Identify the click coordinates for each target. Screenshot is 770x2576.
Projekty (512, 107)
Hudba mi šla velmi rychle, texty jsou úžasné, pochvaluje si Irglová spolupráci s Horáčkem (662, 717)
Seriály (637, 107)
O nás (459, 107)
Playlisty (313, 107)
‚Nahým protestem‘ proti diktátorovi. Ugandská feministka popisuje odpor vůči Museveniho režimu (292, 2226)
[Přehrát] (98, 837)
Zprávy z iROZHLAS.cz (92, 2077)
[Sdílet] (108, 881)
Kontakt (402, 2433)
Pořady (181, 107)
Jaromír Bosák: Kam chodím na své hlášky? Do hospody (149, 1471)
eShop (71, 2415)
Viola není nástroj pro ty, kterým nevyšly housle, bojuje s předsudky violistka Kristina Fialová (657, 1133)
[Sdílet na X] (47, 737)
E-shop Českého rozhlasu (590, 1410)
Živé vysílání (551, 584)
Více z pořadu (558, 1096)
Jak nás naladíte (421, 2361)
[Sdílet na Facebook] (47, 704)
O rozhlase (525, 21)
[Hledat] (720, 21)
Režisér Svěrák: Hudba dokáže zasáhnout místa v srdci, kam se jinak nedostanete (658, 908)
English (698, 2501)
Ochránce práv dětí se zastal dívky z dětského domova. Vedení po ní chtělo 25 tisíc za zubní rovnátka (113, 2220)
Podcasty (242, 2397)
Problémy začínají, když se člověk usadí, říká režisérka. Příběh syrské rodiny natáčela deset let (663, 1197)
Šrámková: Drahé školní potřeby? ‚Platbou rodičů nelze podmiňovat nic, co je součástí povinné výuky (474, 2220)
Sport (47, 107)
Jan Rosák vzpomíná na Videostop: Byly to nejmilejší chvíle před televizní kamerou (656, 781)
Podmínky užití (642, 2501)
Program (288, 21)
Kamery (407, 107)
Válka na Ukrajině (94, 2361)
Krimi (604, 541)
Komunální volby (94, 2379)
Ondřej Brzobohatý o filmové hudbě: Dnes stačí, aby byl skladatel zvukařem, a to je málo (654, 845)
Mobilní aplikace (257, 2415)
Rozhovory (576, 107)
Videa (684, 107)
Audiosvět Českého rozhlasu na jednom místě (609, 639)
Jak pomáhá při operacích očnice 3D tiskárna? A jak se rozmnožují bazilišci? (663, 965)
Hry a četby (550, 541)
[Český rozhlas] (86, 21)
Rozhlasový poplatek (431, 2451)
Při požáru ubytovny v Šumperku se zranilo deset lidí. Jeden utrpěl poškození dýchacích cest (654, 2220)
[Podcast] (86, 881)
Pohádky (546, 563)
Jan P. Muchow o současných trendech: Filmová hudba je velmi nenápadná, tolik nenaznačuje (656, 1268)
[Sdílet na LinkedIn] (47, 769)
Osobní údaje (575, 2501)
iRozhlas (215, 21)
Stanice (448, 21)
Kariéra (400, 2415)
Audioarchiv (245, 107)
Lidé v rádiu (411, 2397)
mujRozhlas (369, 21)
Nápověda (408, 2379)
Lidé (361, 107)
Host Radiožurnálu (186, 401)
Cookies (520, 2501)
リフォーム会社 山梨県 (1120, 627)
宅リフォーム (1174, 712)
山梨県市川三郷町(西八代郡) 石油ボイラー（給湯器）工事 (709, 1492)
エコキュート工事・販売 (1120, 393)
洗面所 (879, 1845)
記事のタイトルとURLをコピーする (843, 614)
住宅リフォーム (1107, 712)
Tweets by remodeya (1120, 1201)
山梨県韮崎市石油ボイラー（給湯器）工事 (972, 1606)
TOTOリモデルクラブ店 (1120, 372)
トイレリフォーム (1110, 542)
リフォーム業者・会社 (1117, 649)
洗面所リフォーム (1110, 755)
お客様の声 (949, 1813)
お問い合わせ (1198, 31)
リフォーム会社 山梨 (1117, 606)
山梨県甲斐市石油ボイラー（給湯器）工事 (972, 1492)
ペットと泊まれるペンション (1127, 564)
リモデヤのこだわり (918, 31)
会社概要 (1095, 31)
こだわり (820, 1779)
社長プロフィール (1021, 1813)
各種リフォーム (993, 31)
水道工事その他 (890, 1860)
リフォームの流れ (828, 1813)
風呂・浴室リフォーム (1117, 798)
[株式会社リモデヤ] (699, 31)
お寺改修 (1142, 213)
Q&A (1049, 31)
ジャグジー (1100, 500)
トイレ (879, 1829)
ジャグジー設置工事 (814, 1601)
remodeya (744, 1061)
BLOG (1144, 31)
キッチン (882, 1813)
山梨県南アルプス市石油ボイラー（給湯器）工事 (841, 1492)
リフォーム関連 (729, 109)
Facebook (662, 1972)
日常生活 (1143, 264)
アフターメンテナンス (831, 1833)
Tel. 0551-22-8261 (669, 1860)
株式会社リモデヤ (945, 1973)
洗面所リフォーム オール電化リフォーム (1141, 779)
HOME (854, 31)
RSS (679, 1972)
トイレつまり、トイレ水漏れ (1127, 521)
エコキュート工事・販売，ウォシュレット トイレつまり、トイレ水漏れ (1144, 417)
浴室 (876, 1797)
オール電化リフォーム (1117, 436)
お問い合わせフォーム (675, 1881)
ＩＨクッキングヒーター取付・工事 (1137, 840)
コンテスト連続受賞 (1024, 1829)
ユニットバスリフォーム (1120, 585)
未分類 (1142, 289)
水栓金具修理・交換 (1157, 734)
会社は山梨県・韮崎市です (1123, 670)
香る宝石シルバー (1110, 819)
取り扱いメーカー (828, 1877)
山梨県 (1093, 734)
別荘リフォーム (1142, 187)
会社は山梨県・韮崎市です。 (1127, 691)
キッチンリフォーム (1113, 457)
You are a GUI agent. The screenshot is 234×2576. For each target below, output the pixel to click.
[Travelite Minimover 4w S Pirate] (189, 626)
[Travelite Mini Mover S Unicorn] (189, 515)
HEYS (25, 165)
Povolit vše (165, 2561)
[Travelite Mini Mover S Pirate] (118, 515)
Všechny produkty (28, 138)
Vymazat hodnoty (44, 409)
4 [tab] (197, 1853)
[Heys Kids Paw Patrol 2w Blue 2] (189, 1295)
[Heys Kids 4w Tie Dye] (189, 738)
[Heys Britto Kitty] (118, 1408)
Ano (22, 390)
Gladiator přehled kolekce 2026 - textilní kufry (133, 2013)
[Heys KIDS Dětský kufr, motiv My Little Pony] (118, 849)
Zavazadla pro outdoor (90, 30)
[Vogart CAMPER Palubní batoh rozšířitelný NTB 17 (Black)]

-------------------------

■ **YOUR TASK**: Of all the entries above, output exactly the lines between the one holding "香る宝石シルバー (1110, 819)" and the one holding "4 [tab] (197, 1853)", inclusive.

■ **EXERCISE ANSWER**:
香る宝石シルバー (1110, 819)
取り扱いメーカー (828, 1877)
山梨県 (1093, 734)
別荘リフォーム (1142, 187)
会社は山梨県・韮崎市です。 (1127, 691)
キッチンリフォーム (1113, 457)
You are a GUI agent. The screenshot is 234×2576. For each target below, output the pixel to click.
[Travelite Minimover 4w S Pirate] (189, 626)
[Travelite Mini Mover S Unicorn] (189, 515)
HEYS (25, 165)
Povolit vše (165, 2561)
[Travelite Mini Mover S Pirate] (118, 515)
Všechny produkty (28, 138)
Vymazat hodnoty (44, 409)
4 [tab] (197, 1853)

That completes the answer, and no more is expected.